During grad school, I worked in an HCI lab with a pal that used the Doom engine to do experiments on people's ability to wayfind in a virtual environment. I know it's not game development, but it made for a really interesting experiment. I'm assuming there were lots of hours spent "testing the environment" as well.
"Before God we are all equally wise - and equally foolish"
Albert Einstein
While games are obviously the result of lots of code, there is very little that a 1st year college student could learn about how to program Grand Theft Auto in 2 or 3 courses... Pong might be a good start...
Modern day games use loads of very high end CS concepts, that are simply out of reach for novices. While getting people motivated for a discipline is the first step to teaching them, this tactic sounds more like advertising than actual teaching.
Growing a problem solving mind by the use of strict logic, and taking things one step at a time is the way to become a great programmer. Setting out to recreate the Crytek engine on your first day is bound to end in failure, and more important, disappointement.
It seems like that's not the point. The goal of having students write games isn't to turn them into game programmers, but to show them that programming can be fun, and then they can use their new skills to solve all sorts of problems.
I got a job programming console video games after interviewing with my class project from a video game programming class, so it works! My company just hired another student out of the same class. Pretty good evidence I think! Of course, in the course of my job, I use very little that I learned from that class, and SO much more of the solid programming and logic that I learned in the first year courses... On another note, I assisted a second year class that encouraged students to make games in Java Swing. Some made some very cool little things, but for the majority of students it was a Swing and a miss...

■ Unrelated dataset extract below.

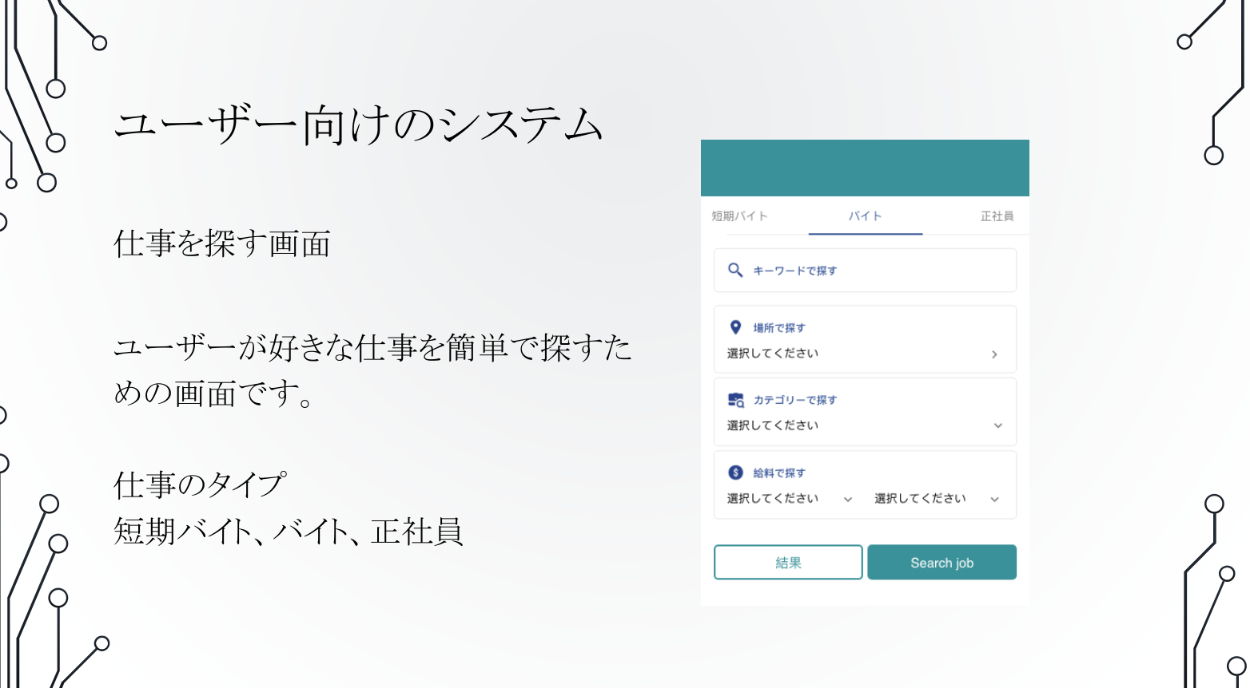1250x688 pixels.
Task: Click 選択してください under 場所で探す
Action: click(x=772, y=354)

When I was in college, I was going to be a CS major, but I *HATE* programming front-ends. Being forced to make a game my first semester made me quit CS. Game programming should be a sub category of CS, rather than a requirement.
Long live the CLI!
...Had this been an actual emergency, we would have fled in terror, and you would not have been informed.

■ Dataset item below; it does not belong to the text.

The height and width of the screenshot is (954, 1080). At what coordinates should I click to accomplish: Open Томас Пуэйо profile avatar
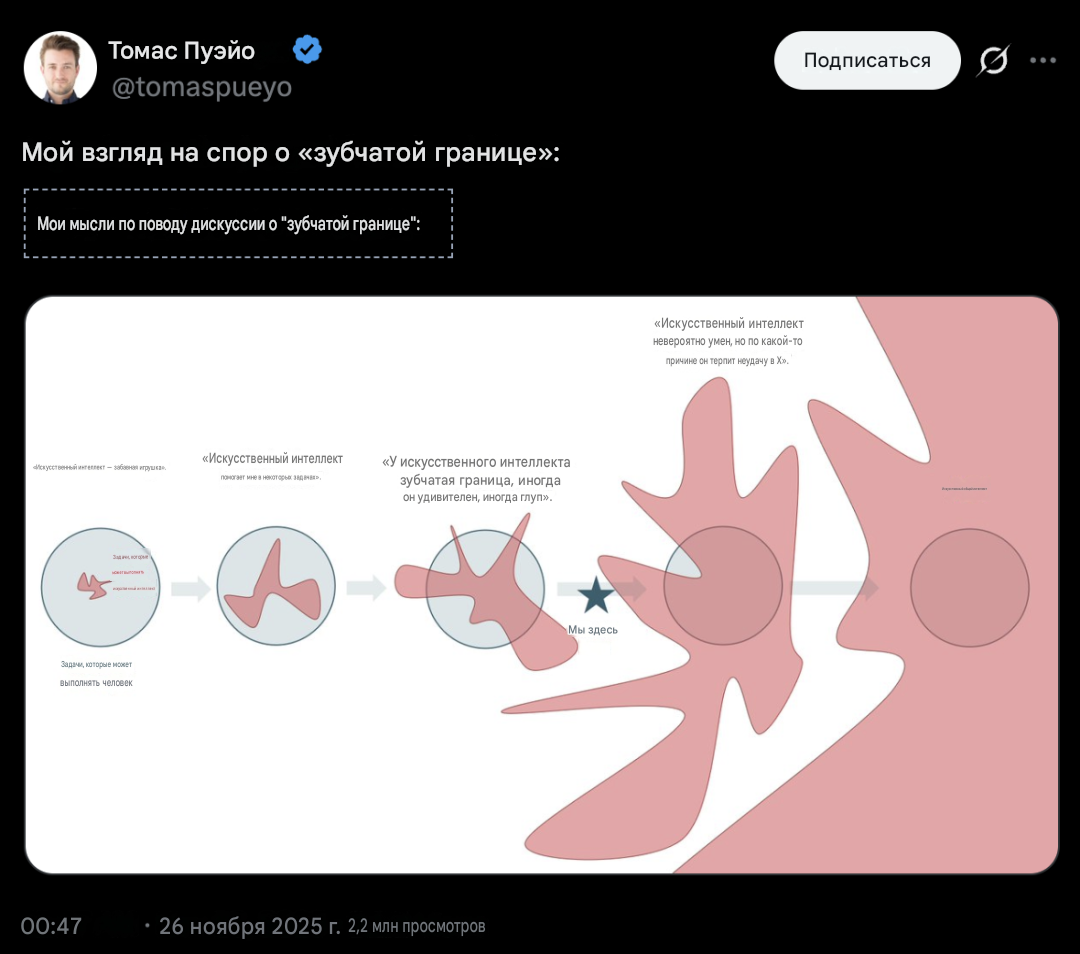tap(60, 68)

"Schools are working to put real-world relevance into computer science education by integrating video game development into traditional CS courses."
Nowhere in the article do I find a statement that supports the claim that traditional CS courses are lacking real-world relevance. Can we please stop taking shots at the four years CS degree? If you don't like it, then don't get it. It's only been five years since I graduated my with my Bachelor's in CS and I can tell you that the course I took are highly relevant. I use it every day when I'm coding and thinking about my algorithms. I need to know what the run-time complexity of my methods and how I can use various data structures to make my code more efficient and what the trade offs are. In fact I do it so much that it's almost second nature. These are things they teach you in the core CS classes, at least where I studied that's what happened. My school was very prestigious but not well known for its CS department so I imagine that my education isn't that extraordinary.
Our CS program offered a set of courses that would have allowed students to create games. In fact, that's what the computer graphics course did. I worked with a couple of students who took that class. They reused those same skills again later during our AI project when we created a simulation where the AI played against itself. We weren't exactly creating the next WarCraft III or Civilization IV but some of the fundamentals are there. Likewise, those same skills could be put to use in other projects. The school doesn't have to have a course called "Game Programming for the Real World" for people to see that its course are relevant to the various sub fields in software engineering.
Also, software engineering is a more expansive field than just making games. Programming an O/S or network programming are both very relevant skills even today.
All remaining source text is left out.